Una nuova classificazione per i pianeti solari ed extrasolari

Michele Diodati
Through the optic glass
8 min readNov 23, 2016
Credit: NASA/Ames/JPL-Caltech

Fino agli anni ’90 del secolo scorso il sistema solare era l’unico modello esistente di sistema planetario. Non sapevamo per certo neppure se esistevano pianeti in orbita intorno ad altre stelle. Meno che mai, dunque, potevamo sapere in quali combinazioni di masse e dimensioni quei pianeti che non conoscevamo fossero disposti intorno alle loro stelle.

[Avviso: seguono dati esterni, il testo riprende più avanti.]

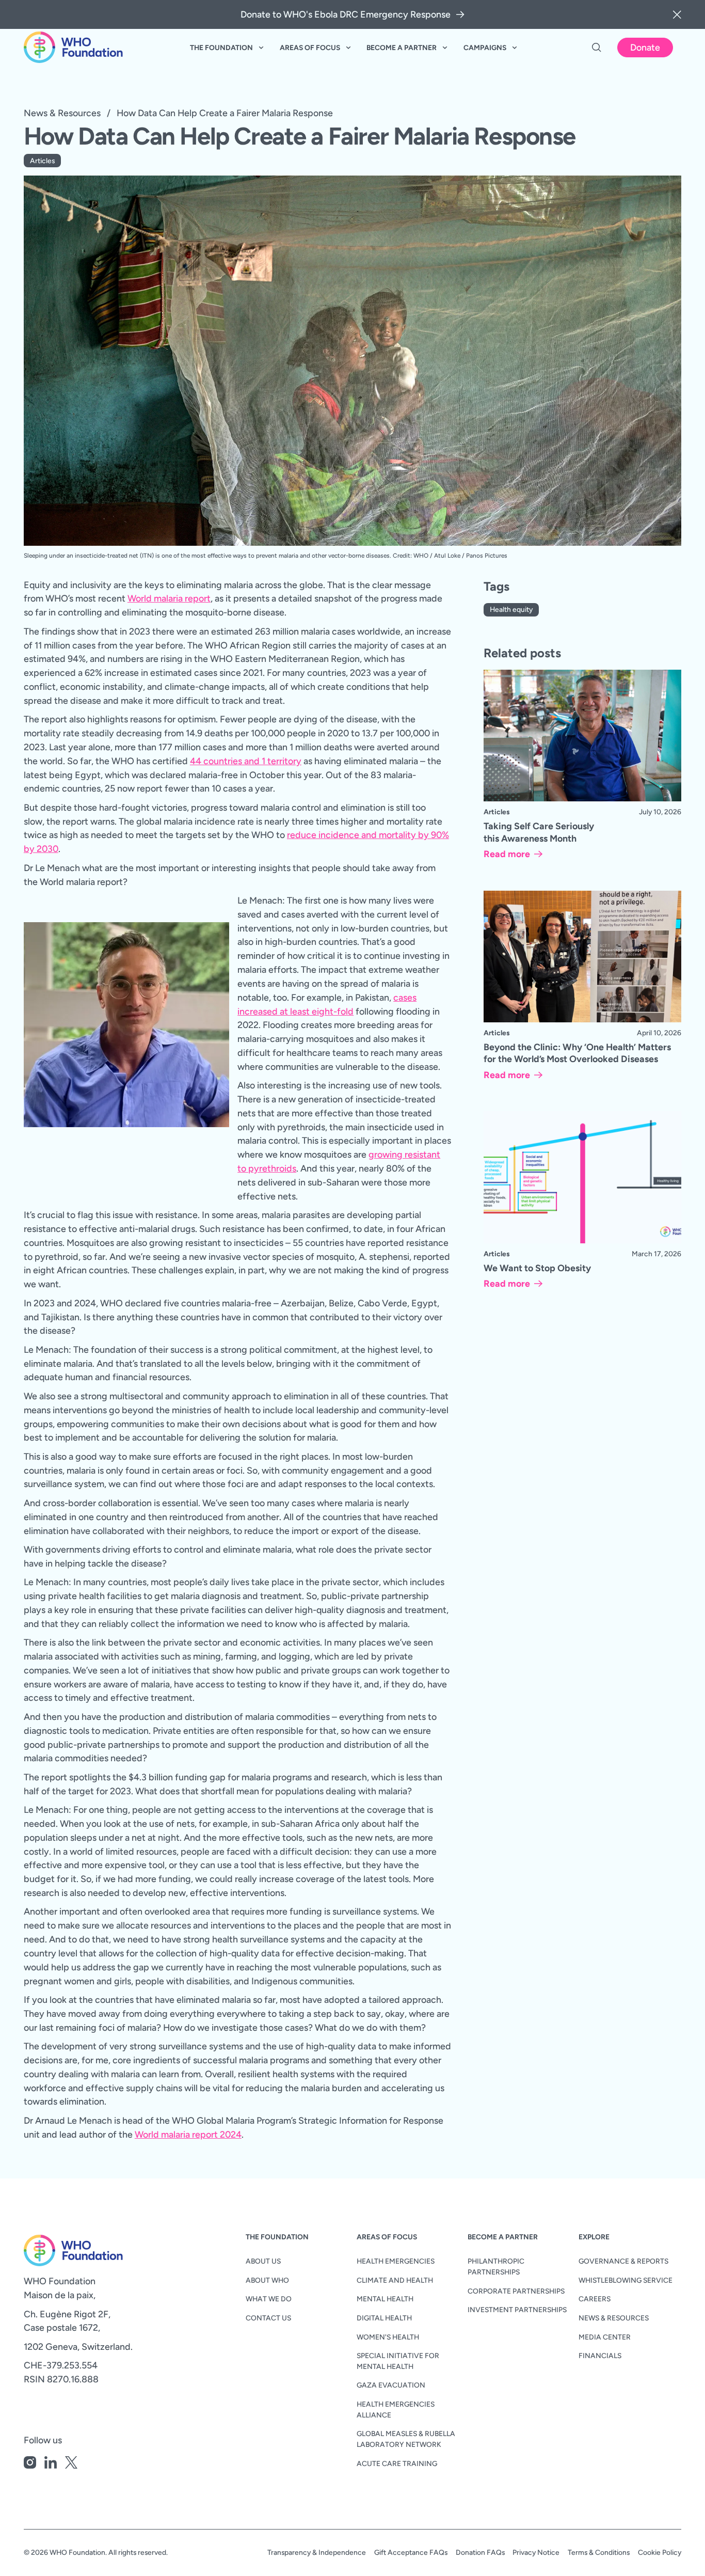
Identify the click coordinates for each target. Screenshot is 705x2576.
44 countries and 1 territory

Ma a partire dalla seconda metà degli anni ’90 tutto cambiò. Furono messe a punto tecnologie in grado di identificare con certezza la presenza di pianeti extrasolari — o esopianeti — in orbita intorno a stelle diverse dal Sole. In poco più di due decenni abbiamo accumulato prove certe dell’esistenza di migliaia di esopianeti, grazie soprattutto a tre metodi:

  • la misurazione della velocità radiale delle stelle;
  • la misurazione delle microvariazioni di luminosità che indicano il transito di pianeti davanti al disco stellare;
  • i fenomeni di microlente gravitazionale.

Si è venuto così a creare un grande database di oggetti planetari, una sorta di zoo astronomico popolato da vari tipi differenti di pianeti, di alcuni dei quali non esiste traccia nel sistema solare, come le super-Terre e i gioviani caldi.

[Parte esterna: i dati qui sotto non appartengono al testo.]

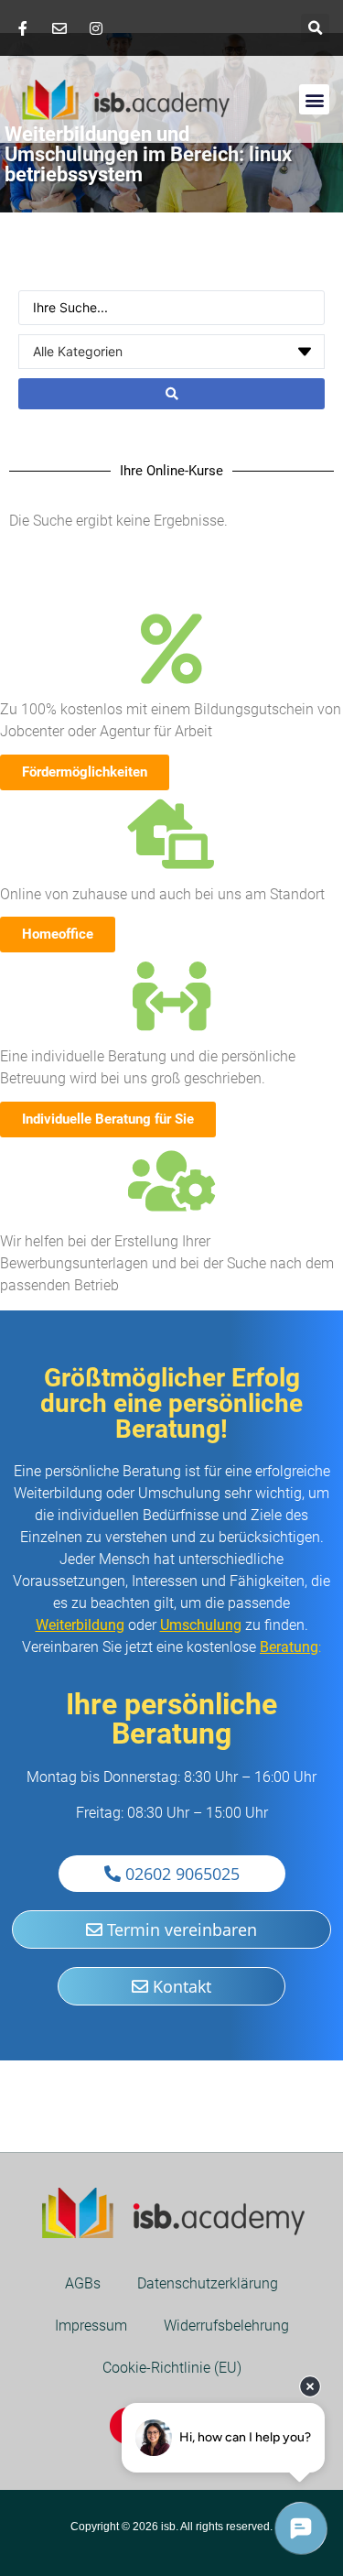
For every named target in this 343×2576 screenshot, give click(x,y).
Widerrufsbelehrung (226, 2325)
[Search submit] (171, 393)
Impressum (91, 2325)
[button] (315, 28)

Sono classificati come super-Terre gli esopianeti che hanno da 2 a 10 masse terrestri: sono più grandi e massicci della Terra e presumibilmente rocciosi come il nostro pianeta. I gioviani caldi sono invece giganti gassosi, ipoteticamente simili a Giove, che orbitano però a pochissima distanza dalle loro stelle, in una danza infernale che non si pensava possibile, perché le teorie di formazione planetaria suggeriscono che i pianeti della taglia di Giove possano formarsi soltanto lontano dalle loro stelle, al di là della cosiddetta linea del ghiaccio (cioè dove la temperatura è così bassa che l’acqua può esistere solo in forma ghiacciata).

C’è qualcosa di anomalo nel nostro sistema solare? O forse conosciamo ancora troppo poco i pianeti extrasolari per sperare di riuscire a classificarli correttamente? Forse entrambe le cose, ma la seconda è di sicuro più probabile. Vediamo perché.

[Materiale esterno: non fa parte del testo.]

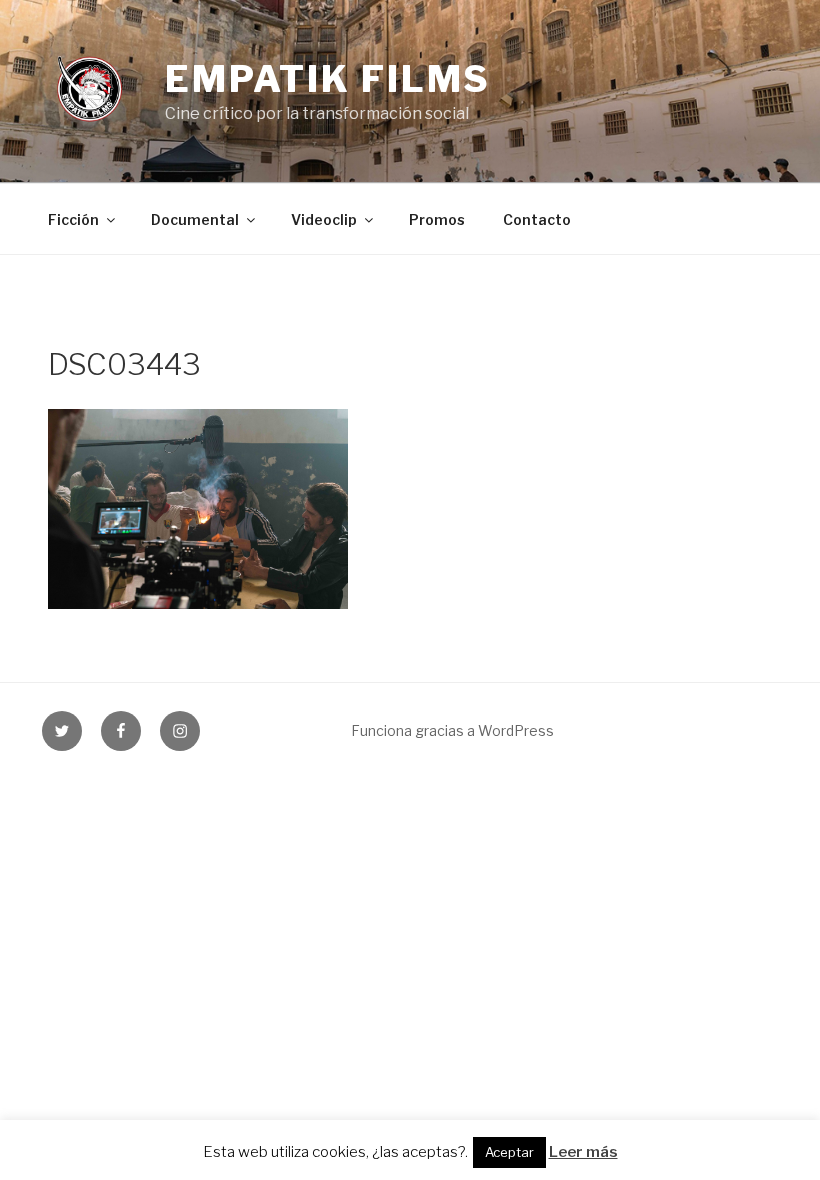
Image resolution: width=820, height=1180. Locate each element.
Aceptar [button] (509, 1152)
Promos (437, 219)
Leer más (583, 1152)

Per capire la natura di un esopianeta, cioè innanzitutto se è roccioso o gassoso, sono necessarie due informazioni essenziali: la massa e il raggio. Da esse è possibile derivare la densità, che ci dice a quale categoria il pianeta appartiene: la Terra, per esempio, che è un pianeta roccioso, ha una densità di 5,51 g/cm³; Saturno, che invece è un pianeta gassoso senza una superficie solida, ha una densità di appena 0,69 g/cm³. Tra questi due estremi si situano tutti i corpi del sistema solare — lune, pianeti e pianetini — sufficientemente massicci da aver assunto forma (quasi) sferica sotto l’azione della propria stessa gravità. Conosciamo con esattezza la densità di ognuno di essi proprio perché conosciamo di ognuno, con altrettanta precisione, il raggio e la massa.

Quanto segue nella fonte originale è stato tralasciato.